On the other hand, Bankinter's analysis department points out that the dotted diagram showed that 8 out of 17 members see interest rate cuts this year (8 unchanged and one contemplating an increase). In addition, he emphasized that members who do not see cuts this year recognize that the conditions for a more accommodative monetary policy have strengthened in recent weeks.
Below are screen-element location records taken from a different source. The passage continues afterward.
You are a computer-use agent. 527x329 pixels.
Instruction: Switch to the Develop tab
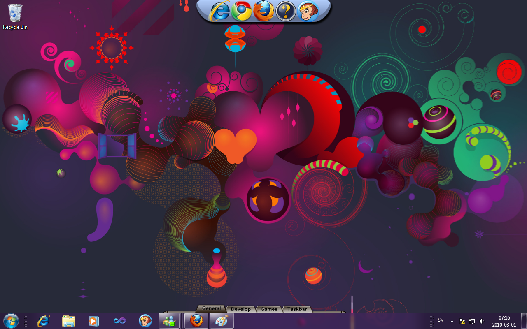click(x=240, y=309)
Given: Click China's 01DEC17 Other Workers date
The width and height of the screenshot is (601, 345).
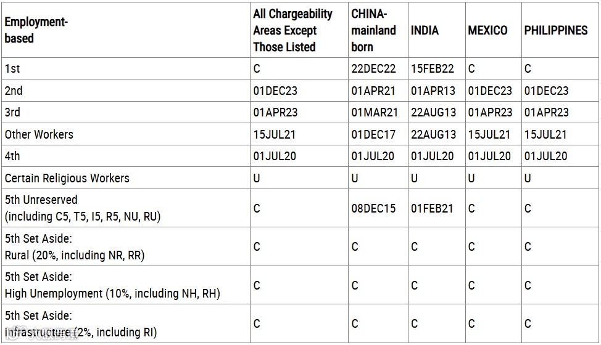Looking at the screenshot, I should coord(373,135).
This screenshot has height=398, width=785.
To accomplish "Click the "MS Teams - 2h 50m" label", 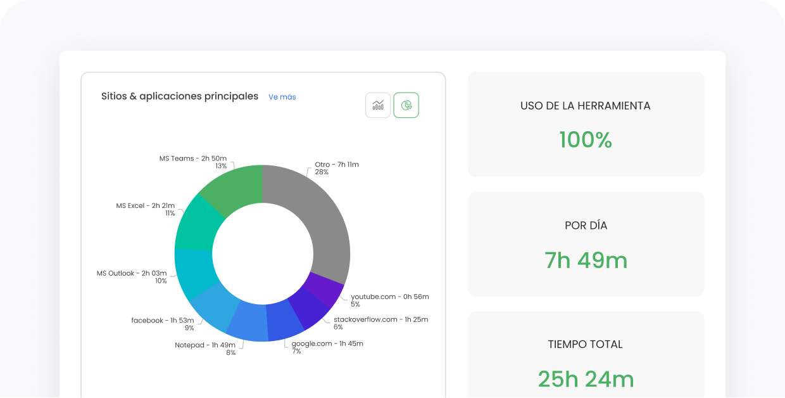I will [192, 158].
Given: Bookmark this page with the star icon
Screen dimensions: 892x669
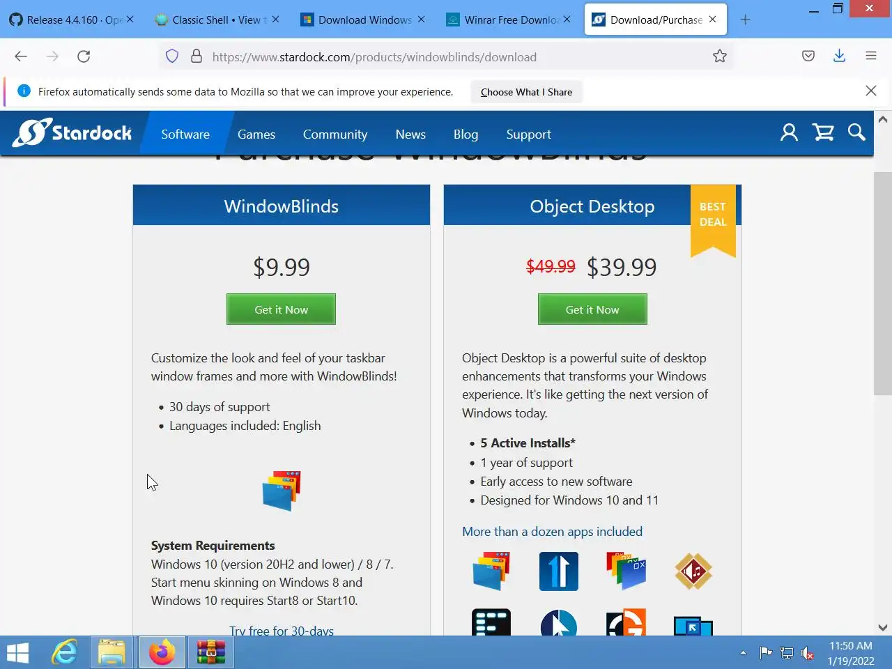Looking at the screenshot, I should click(x=720, y=56).
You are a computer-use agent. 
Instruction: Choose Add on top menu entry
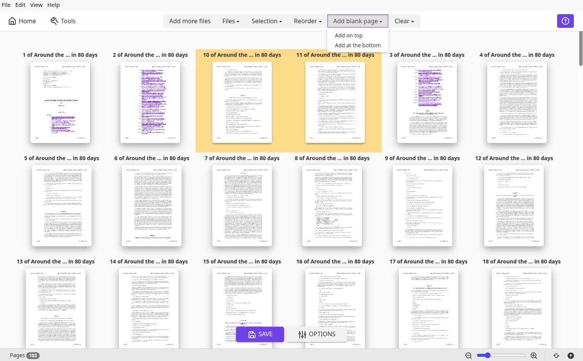click(x=349, y=35)
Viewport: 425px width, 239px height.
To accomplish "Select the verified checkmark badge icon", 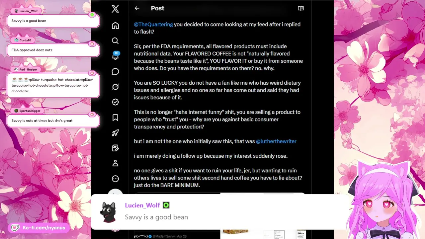I will click(x=115, y=102).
Our baseline scenario includes two rate cuts this year to the 1,75% and 2,0% range. The Fed doesn't want to risk acting too late. Despite the fact that the unemployment rate is at its lowest in the last 50 years (3,6%), job creation has cooled, the manufacturing sector is weak, global growth is weakening and inflation remains below its objective.

Dollar as a safe haven currency

The report from the commercial bank also alludes that the return to a more constructive tone in trade negotiations makes the dollar less attractive as a safe haven. These reasons could put a brake on the trend of slightly appreciation of the dollar vs the euro that we have seen in the first half of the year (+1,8%). However, we do not expect this major weakness to be very marked. Lower economic growth in EMU and the possibility of additional stimulus from the ECB (rate cut, new debt purchase program) will depress the euro's momentum. We expect a range for the EURUSD of 1,11 and 1,17 by the end of 2019 and between 1,14 and 1,20 by the end of 2020.

On the other hand, the total admitted to trading in the primary fixed income market In July it amounted to 26.811 million euros, which implies a growth of 14,6% compared to the previous month and 11,2% in the aggregate of the year. The outstanding balance grew by 2,4% compared to the end of December 2018 and reached 1,55 trillion euros. Where it has also been shown that the financial derivatives market increased trading by 9,6% until July compared to the same period of the previous year. Trading rose 3,7% in the Ibex 35 futures contracts and 5,2% in the Ibex 55 Mini futures. Where the trading in options on the Ibex 35 has grown by 40,5, XNUMX% in the month.